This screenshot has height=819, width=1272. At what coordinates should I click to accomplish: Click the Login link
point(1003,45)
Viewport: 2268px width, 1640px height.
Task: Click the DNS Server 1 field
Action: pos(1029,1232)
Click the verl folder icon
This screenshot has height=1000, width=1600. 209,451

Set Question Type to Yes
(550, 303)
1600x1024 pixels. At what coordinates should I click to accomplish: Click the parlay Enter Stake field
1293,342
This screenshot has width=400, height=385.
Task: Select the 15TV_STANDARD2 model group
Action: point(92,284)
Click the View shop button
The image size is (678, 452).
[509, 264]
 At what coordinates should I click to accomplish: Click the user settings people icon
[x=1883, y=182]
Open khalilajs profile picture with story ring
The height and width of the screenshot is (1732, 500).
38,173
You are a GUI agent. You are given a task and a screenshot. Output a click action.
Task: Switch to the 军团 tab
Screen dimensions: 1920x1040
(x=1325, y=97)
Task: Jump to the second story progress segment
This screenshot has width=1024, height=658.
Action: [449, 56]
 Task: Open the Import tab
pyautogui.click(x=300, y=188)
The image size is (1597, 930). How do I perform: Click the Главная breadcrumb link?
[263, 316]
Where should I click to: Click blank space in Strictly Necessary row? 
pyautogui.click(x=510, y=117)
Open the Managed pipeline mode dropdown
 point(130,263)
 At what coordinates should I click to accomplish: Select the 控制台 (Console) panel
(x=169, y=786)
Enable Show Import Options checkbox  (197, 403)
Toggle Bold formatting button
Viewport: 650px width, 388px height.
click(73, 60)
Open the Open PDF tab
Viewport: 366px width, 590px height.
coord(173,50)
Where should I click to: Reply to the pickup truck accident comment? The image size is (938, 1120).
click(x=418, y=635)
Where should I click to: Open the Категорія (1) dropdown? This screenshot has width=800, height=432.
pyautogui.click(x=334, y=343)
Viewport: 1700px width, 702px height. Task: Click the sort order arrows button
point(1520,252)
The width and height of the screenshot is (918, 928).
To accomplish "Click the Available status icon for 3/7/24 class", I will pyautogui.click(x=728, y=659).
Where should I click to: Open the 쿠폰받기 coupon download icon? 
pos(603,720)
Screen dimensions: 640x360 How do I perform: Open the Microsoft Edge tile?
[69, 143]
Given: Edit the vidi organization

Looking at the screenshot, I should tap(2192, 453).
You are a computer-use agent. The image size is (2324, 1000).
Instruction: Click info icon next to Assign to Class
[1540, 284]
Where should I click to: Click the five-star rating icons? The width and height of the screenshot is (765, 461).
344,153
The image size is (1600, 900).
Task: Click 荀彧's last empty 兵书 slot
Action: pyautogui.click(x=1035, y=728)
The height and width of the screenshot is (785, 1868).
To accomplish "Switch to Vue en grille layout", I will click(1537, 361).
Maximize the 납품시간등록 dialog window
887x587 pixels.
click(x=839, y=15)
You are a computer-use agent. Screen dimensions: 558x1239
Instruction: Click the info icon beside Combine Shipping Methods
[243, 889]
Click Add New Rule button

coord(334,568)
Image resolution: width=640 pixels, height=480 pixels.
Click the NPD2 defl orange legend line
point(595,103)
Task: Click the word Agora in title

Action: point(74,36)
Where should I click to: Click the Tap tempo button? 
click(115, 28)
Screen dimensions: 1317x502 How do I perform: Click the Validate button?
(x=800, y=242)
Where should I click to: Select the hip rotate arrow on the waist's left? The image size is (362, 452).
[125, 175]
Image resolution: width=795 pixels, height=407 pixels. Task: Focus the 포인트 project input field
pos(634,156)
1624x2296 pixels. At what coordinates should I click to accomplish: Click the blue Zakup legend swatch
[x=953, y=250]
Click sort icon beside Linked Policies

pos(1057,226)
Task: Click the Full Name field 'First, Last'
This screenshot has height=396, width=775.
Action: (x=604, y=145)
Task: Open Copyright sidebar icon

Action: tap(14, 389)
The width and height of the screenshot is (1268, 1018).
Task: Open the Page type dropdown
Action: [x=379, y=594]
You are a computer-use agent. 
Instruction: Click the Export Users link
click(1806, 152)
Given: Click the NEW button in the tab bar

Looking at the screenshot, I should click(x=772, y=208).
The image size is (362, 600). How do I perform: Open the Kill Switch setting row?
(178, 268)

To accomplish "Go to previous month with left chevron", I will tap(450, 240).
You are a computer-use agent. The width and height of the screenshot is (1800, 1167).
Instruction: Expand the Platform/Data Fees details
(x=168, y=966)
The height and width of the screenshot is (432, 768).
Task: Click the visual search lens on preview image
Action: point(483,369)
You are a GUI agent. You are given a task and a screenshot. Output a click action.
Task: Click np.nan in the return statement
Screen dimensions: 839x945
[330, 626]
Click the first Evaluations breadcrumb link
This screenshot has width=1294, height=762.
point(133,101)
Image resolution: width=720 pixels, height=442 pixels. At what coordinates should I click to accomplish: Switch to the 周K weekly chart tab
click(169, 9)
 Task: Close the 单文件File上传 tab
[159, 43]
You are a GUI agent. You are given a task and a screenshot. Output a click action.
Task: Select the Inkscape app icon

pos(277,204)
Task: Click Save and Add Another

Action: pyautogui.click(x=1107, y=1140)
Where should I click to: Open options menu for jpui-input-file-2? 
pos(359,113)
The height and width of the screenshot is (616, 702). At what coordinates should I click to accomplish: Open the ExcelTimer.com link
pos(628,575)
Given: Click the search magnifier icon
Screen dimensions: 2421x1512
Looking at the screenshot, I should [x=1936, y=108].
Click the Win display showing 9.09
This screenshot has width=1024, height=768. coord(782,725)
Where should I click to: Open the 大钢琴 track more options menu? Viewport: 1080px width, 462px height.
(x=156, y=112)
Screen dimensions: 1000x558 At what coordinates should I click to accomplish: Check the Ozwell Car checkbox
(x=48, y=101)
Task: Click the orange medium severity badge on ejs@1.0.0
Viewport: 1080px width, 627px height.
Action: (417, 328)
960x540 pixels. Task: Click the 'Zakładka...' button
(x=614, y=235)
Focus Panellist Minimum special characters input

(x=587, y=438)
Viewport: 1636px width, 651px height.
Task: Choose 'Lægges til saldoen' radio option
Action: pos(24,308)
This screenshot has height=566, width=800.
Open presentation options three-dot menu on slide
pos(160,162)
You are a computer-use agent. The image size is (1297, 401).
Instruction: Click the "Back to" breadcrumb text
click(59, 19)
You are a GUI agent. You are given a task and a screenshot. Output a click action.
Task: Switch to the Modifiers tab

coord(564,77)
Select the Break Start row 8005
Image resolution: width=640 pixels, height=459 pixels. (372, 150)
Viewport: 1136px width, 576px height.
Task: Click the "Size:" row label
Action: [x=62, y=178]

**Exercise aim:** Identify every line in the records above that contains the string "breadcrumb", and copy each such line in full.

**The answer:**
The image size is (1597, 930). How do I perform: Click the Главная breadcrumb link?
Click the first Evaluations breadcrumb link
Instruction: Click the "Back to" breadcrumb text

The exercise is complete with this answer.